Inzicht in duurzame inzetbaarheid (2/5)

“Wat moeten we nou echt doen om medewerkers inzetbaar te houden?” Ondernemingsraden, werkgevers, vakbondsmensen en HR-professionals stellen ons die vraag regelmatig. Hij is makkelijker gesteld dan beantwoord. Want het korte antwoord “blijf in gesprek met elkaar, ook over verwachtingen ten aanzien van het werk”, dat is weer makkelijker gezegd dan gedaan.


In een serie artikelen gaan we dieper in op de vraag en geven we voorbeelden van concrete maatregelen en activiteiten. In dit tweede artikel bespreken wij de arbeidsvoorwaarden en daarbij specifiek de verlofdagen.

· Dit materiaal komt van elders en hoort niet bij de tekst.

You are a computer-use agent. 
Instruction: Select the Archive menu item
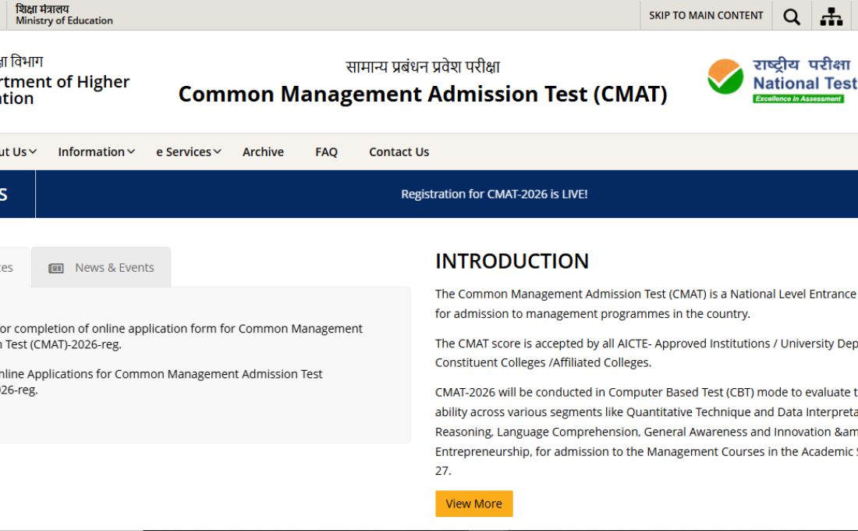point(263,151)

Arbeidsvoorwaarden en duurzame inzetbaarheid

Een goed model om te gebruiken bij het formuleren van beleid dat duurzame inzetbaarheid bevordert, is het kwaliteitsmodel van organisaties. Dat kijkt naar de 4A’s van organisaties:

  1. Arbeidsvoorwaarden
  2. Arbeidsinhoud
  3. Arbeidsomstandigheden
  4. Arbeidsverhoudingen

Dit keer: arbeidsvoorwaarden, en specifiek verlofdagen.

Hersteltijd en DI-budget

In het verleden boden veel cao’s nog extra hersteltijd (verlofdagen) op latere leeftijd, variërend van +5 tot soms wel +30 dagen per jaar. In veel industriële bedrijven, waren dat 85%-dagen. De werkgever betaalt 85% salaris en 100% pensioenopbouw door, de werknemer betaalde 15%. Met de oplopende pensioenleeftijd werd dat te duur. Ook was er een wens om eerder in de loopbaan te investeren in DI, zodat er op latere leeftijd minder ontziemaatregelen nodig zouden zijn. Het beleid werd meer gericht op alle levensfasen. Dat leidde tot de introductie van DI-budgetten. Die hebben meestal een waarde van 3 verlofdagen per jaar, voor iedereen. Het budget is dan te besteden aan verlof, of aan DI-bevorderende initiatieven, zoals sporten, opleidingen etc.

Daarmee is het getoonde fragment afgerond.